CUDA is the NVIDIA technology that allows applications to be run on the GPU, rather than the CPU, and take advantage of the superior parallel processing capabilities of the GPU.
It already supported a number of programming languages such as C, Java, Fortran and Python, and the move to support OpenCL (open computing language), which is specifically designed for parallel programming, means applications can be written to run on either NVIDIA or AMD/ATI GPUs. CUDA is not currently supported by AMD.
"The arrival of OpenCL is fabulous news for the computing industry and NVIDIA is delighted to be playing a highly active role in the establishment of a new standard that promotes computing on the GPU," said Manju Hegde, GM of CUDA at NVIDIA.
It's reported that Apple will be including OpenCL in its OS X Snow Leopard release. "We are delighted that Apple has helped spearhead OpenCL," said Hegde. "Their recognition that the GPU will now play an essential role in consumer applications is a significant milestone in the history of computing."

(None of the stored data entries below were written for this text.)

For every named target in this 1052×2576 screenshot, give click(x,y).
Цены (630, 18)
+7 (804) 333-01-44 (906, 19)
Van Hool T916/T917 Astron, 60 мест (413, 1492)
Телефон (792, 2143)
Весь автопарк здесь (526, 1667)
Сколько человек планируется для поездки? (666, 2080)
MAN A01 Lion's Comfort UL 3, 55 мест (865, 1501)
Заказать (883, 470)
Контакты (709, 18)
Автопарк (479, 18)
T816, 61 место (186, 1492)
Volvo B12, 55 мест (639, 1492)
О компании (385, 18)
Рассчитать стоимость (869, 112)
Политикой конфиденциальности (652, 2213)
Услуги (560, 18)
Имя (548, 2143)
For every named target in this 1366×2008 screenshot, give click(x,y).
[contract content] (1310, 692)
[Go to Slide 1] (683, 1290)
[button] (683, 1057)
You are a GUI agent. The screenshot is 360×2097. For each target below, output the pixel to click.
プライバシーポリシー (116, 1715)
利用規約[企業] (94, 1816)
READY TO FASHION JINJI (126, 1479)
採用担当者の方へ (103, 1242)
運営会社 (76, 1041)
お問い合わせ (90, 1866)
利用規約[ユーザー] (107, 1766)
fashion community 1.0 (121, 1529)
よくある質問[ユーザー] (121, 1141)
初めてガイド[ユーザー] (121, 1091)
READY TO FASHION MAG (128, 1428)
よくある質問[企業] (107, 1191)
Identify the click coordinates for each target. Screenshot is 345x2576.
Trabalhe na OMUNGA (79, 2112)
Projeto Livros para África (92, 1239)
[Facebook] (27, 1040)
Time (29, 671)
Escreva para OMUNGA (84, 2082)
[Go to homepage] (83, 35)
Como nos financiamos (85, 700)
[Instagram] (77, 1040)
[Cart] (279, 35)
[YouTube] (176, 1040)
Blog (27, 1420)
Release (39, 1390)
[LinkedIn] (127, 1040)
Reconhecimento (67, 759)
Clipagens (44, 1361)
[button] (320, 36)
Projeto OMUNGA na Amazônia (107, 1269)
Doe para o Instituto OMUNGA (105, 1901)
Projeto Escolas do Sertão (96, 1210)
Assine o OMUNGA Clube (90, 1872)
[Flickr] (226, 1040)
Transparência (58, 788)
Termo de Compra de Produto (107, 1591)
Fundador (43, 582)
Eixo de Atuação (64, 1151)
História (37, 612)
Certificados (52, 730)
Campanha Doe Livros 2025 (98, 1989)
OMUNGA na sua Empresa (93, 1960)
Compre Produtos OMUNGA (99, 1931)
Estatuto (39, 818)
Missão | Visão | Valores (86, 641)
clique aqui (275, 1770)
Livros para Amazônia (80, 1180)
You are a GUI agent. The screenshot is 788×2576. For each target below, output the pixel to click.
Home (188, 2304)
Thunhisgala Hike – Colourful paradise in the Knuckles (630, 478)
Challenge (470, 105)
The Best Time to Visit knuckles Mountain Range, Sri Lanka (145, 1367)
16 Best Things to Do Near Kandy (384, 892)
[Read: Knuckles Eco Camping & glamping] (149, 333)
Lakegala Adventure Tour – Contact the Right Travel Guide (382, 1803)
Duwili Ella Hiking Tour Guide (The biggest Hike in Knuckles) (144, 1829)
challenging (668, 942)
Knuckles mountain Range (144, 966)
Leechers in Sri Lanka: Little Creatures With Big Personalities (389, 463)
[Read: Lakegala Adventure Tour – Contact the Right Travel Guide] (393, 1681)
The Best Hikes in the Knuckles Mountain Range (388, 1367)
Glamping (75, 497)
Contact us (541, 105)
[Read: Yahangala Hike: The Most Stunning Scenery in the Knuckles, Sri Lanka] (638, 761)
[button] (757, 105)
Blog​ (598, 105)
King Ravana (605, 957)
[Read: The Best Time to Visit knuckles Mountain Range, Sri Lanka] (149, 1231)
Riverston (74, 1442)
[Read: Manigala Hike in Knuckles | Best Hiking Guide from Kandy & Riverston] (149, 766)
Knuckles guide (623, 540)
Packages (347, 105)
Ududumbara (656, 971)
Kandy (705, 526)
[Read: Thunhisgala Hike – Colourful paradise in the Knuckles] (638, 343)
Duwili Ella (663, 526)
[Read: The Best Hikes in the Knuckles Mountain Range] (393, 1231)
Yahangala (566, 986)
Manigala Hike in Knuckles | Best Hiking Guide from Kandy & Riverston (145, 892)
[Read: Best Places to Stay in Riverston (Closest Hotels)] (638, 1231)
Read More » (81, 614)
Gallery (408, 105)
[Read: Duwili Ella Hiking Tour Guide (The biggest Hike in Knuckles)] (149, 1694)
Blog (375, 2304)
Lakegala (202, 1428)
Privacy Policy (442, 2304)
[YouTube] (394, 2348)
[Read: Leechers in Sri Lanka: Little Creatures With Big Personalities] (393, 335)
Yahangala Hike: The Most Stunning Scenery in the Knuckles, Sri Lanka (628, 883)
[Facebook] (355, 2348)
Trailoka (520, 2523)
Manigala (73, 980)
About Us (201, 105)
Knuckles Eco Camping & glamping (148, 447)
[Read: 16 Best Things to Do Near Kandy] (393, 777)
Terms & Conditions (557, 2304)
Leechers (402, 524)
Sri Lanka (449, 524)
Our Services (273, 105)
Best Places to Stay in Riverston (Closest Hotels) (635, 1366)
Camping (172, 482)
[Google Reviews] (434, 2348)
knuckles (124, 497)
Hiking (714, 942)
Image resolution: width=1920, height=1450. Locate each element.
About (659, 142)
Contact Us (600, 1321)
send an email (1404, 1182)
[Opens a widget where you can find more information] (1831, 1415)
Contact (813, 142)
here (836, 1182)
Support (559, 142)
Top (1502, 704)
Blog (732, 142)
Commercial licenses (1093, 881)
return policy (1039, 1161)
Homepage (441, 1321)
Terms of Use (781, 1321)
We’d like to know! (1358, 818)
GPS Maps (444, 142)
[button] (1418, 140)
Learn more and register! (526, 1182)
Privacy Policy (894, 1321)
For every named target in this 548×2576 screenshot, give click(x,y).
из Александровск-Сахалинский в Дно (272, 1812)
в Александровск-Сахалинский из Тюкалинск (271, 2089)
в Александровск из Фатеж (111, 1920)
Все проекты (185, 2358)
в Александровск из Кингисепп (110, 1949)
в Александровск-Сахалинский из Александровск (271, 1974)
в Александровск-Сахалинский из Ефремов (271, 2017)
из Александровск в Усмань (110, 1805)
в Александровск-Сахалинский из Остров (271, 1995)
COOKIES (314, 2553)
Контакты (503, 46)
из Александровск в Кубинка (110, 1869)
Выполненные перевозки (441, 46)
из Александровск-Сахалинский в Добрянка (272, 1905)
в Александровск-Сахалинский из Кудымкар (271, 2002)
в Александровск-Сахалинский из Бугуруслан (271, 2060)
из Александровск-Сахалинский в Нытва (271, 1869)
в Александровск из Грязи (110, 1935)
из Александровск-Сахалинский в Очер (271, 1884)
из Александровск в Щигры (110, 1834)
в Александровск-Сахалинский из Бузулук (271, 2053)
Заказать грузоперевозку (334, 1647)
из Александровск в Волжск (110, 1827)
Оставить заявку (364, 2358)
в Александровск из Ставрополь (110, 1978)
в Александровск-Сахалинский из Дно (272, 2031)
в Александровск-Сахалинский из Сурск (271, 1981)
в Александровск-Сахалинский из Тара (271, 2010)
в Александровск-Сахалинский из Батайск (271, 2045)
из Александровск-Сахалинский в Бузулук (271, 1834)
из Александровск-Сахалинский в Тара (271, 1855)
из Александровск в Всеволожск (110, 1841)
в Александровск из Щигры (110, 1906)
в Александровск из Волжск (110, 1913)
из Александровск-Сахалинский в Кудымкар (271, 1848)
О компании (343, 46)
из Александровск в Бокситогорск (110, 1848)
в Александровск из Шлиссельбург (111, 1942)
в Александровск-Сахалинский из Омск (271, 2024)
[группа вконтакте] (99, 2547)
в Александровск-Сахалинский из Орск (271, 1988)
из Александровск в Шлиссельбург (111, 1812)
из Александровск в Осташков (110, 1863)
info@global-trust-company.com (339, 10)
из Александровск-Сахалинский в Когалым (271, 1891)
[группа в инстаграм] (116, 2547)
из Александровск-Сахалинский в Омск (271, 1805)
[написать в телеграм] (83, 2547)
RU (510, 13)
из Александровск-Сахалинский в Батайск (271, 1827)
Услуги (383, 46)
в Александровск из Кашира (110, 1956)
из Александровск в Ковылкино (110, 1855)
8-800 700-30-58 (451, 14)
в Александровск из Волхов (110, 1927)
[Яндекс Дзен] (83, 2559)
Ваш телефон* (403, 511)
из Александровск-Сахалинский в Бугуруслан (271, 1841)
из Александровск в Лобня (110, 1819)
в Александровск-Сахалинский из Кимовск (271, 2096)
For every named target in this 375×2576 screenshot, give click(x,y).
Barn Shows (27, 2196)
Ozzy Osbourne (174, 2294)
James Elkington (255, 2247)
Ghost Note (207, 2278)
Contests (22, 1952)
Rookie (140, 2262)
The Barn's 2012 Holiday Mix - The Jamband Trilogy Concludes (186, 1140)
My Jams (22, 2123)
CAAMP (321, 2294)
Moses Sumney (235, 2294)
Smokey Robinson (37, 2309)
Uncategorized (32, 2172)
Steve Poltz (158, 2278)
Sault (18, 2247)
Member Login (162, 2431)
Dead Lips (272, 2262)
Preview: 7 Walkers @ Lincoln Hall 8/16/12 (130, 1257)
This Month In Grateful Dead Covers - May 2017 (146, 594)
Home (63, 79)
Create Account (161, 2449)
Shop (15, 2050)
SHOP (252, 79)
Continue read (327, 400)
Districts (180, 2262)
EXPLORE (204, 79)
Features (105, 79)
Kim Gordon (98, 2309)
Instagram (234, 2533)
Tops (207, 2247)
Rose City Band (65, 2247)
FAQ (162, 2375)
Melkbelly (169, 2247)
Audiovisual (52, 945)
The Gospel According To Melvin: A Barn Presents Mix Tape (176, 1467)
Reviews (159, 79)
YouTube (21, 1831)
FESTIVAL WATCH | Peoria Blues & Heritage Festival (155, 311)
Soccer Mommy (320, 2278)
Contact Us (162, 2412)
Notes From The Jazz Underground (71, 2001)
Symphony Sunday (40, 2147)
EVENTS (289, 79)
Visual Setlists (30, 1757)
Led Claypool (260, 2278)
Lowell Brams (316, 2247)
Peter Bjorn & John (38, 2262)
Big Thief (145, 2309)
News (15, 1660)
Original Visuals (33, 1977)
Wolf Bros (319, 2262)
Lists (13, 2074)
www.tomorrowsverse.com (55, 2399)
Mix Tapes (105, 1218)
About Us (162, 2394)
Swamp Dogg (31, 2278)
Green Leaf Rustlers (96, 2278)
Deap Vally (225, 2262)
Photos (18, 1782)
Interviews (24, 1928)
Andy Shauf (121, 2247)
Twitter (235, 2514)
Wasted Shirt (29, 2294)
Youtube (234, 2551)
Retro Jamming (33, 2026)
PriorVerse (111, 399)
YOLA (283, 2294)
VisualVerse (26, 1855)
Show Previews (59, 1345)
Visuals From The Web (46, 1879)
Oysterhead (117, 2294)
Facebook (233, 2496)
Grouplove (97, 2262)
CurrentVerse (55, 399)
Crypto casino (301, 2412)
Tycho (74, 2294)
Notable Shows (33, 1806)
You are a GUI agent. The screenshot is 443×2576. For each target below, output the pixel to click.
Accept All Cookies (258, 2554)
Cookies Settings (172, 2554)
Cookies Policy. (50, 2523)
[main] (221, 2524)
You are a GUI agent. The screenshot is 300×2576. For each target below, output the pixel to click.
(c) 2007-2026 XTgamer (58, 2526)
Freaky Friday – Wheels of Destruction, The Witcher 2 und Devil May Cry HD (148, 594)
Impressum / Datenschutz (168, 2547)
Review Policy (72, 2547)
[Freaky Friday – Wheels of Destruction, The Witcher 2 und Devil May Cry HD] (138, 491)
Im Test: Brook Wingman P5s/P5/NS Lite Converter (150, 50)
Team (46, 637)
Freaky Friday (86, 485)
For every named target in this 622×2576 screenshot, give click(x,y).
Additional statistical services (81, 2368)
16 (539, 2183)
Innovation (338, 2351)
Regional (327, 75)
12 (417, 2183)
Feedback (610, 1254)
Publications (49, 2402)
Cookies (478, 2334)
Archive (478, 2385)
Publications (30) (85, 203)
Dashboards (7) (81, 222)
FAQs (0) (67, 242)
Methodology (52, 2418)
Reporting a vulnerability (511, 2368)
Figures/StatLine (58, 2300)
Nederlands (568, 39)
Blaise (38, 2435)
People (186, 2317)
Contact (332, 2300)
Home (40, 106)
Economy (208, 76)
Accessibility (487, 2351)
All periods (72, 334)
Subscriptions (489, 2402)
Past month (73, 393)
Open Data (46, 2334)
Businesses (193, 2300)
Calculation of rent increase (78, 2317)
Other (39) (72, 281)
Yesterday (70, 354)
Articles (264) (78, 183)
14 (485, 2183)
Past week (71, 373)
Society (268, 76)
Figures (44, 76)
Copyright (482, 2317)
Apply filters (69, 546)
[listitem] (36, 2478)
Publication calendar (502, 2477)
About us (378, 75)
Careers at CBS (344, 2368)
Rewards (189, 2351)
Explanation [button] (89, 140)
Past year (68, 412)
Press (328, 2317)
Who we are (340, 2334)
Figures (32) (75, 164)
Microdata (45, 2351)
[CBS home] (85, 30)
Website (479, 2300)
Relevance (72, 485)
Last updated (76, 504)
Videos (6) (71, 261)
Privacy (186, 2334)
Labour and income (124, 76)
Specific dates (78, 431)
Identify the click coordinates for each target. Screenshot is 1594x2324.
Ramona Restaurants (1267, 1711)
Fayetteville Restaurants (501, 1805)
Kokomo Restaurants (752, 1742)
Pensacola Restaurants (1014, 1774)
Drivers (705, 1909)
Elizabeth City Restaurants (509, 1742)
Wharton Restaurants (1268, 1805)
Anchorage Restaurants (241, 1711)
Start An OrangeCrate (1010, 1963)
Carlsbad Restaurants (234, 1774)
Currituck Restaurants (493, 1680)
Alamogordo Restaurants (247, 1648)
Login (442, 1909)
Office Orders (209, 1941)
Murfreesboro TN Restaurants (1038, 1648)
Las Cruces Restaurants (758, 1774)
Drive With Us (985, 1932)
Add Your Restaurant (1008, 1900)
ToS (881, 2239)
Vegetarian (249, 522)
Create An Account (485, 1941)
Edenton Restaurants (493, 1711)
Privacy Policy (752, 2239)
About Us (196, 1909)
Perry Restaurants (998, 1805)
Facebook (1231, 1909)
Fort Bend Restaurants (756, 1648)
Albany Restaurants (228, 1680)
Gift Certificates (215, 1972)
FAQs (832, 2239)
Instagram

What isn't clear from the announcement is if there remain any advantages to using CUDA, as opposed to OpenCL, and if so what they are. It would also be interesting to know if NVIDIA is going to produce a CUDA-to-OpenCL converter for existing and future CUDA based applications.
At an NVIDIA event yesterday, it was revealed that CUDA will also support Microsoft's impending API for this sort of thing, called DirectX 11 Compute. It also demonstrated its new 3D technology called GeForce 3D Vision, which looked promising, but does require special glasses and a ‘3D ready' display. It will be launched at CES in January.